Bahaya Praktik Uang bagi Masa Depan Bangsa dan Generasi Muda

muslimX
By muslimX
4 Min Read

muslimx.id — Jika praktik uang terus dinormalisasi, dampaknya tidak berhenti pada satu periode kekuasaan. Ia membentuk mentalitas generasi berikutnya. Inilah dimensi jangka panjang dari bahaya praktik uang merusak masa depan bangsa secara perlahan namun sistematis.

Anak muda yang tumbuh dalam budaya praktik transaksional akan menganggap kekuasaan sebagai alat mencari keuntungan, bukan sarana pengabdian. Demokrasi kehilangan nilai idealismenya.

Normalisasi yang Menggerus Idealisme

Generasi muda belajar dari apa yang mereka lihat. Jika setiap pemilu identik dengan pembagian uang atau bantuan sesaat, maka pesan yang tertanam adalah: kekuasaan bisa dibeli.

Padahal Islam mengajarkan bahwa kepemimpinan adalah amanah berat. Rasulullah ﷺ pernah mengingatkan bahwa jabatan adalah tanggung jawab yang kelak dipertanggungjawabkan di akhirat.

Bahaya praktik uang membuat makna amanah bergeser menjadi peluang. Jika sejak awal prosesnya sudah transaksional, maka idealisme akan sulit tumbuh.

Demokrasi Tanpa Integritas

Praktik uang bukan sekadar pelanggaran hukum teknis. Ia merusak integritas sistem.

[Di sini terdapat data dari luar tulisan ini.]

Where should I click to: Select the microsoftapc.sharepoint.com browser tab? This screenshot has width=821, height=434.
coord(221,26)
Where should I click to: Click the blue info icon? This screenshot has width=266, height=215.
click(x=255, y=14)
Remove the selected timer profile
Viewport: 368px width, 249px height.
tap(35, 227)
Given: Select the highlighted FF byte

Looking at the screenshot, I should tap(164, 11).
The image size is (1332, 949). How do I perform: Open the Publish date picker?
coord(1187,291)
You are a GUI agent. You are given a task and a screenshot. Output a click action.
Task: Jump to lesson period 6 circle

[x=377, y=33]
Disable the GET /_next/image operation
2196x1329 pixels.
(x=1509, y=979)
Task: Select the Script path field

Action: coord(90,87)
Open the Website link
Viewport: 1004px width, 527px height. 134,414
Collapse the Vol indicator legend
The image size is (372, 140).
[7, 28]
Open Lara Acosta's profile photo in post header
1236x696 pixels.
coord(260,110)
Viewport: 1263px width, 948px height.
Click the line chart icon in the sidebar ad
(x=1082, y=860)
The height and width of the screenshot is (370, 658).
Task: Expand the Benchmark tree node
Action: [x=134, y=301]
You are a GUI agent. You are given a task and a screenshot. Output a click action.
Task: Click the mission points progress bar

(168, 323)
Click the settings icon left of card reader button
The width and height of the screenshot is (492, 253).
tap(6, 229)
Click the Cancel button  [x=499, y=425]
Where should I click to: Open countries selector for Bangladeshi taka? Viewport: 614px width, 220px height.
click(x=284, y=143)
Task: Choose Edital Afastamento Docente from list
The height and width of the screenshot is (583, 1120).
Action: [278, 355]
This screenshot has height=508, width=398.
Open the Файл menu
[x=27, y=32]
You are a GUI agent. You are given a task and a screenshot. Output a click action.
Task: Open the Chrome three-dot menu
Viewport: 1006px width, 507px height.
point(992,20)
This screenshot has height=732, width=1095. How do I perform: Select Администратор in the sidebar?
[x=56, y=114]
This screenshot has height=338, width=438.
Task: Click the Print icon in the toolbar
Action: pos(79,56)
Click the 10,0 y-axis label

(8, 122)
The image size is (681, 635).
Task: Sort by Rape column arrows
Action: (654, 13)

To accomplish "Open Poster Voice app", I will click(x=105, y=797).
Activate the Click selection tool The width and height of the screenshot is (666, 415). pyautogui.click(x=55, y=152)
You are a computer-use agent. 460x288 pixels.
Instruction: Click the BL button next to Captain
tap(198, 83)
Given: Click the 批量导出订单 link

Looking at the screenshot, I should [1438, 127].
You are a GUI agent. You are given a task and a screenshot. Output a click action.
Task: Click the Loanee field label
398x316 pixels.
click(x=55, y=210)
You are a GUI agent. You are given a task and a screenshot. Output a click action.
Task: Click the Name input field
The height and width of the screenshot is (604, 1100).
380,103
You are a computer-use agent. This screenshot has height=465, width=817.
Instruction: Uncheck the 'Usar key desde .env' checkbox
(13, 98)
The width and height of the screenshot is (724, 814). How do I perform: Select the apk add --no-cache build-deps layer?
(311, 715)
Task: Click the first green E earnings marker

Ketika biaya kekuasaan tinggi, akses kepemimpinan hanya terbuka bagi mereka yang memiliki modal besar.

Akibatnya: ruang kompetisi gagasan menyempit, meritokrasi tergeser oleh kekuatan finansial, kebijakan berpotensi dipengaruhi kepentingan sponsor.

Al-Qur’an mengingatkan bahwa kerusakan sosial lahir dari perbuatan manusia sendiri:

“Telah tampak kerusakan di darat dan di laut disebabkan karena perbuatan tangan manusia…” (QS. Ar-Rum: 41)

Bahaya praktik uang adalah salah satu bentuk kerusakan modern yang bersumber dari pilihan manusia.

Generasi yang Kehilangan Keteladanan

Ketika pemimpin terpilih karena transaksi, generasi muda kehilangan figur keteladanan yang murni. Mereka melihat kekuasaan sebagai hasil modal, bukan hasil integritas dan kapasitas.

Dalam jangka panjang, ini menciptakan siklus: pemilih transaksional, kandidat transaksional, kebijakan transaksional. Siklus ini sulit diputus tanpa kesadaran kolektif.

Peran Pendidikan dan Literasi Politik

Solusi terhadap bahaya suap tidak cukup dengan penegakan hukum. Ia membutuhkan pendidikan politik yang berkelanjutan.

Literasi publik harus ditingkatkan agar masyarakat memahami: dampak jangka panjang pilihan, bahaya transaksi suara, pentingnya integritas proses.

Islam mendorong umatnya menggunakan akal dan ilmu dalam mengambil keputusan. Pilihan tanpa pertimbangan adalah bentuk kelalaian.

Partai X: Menanggapi Bahaya Praktik Uang 

Direktur X-Institute, Prayogi R. Saputra, menilai bahwa praktik uang adalah hambatan serius bagi pembangunan peradaban.

“Kalau kita ingin bangsa maju, proses politiknya harus bermartabat. Praktik uang membuat standar kepemimpinan turun sejak awal,” ujarnya.

Menurutnya, bahaya suap tidak hanya merugikan hari ini, tetapi menggerus kualitas generasi mendatang.

Anak muda melihat contoh. Kalau yang ditonjolkan adalah transaksi, maka nilai yang tumbuh adalah pragmatisme, bukan idealisme. Pendidikan literasi harus menjadi agenda serius untuk memutus rantai budaya transaksional.

Penutup: Menjaga Masa Depan dari Sekarang

Bangsa yang besar tidak dibangun dengan transaksi, tetapi dengan integritas. Praktik uang mungkin memberi keuntungan sesaat, tetapi meninggalkan kerugian jangka panjang.

Bahaya praktik uang adalah ketika masyarakat berhenti memikirkan masa depan dan hanya fokus pada manfaat instan.

Jika generasi hari ini berani menolak transaksi, maka generasi berikutnya akan mewarisi sistem yang lebih bersih. Karena masa depan bangsa ditentukan bukan hanya oleh siapa yang memimpin, tetapi oleh bagaimana mereka dipilih.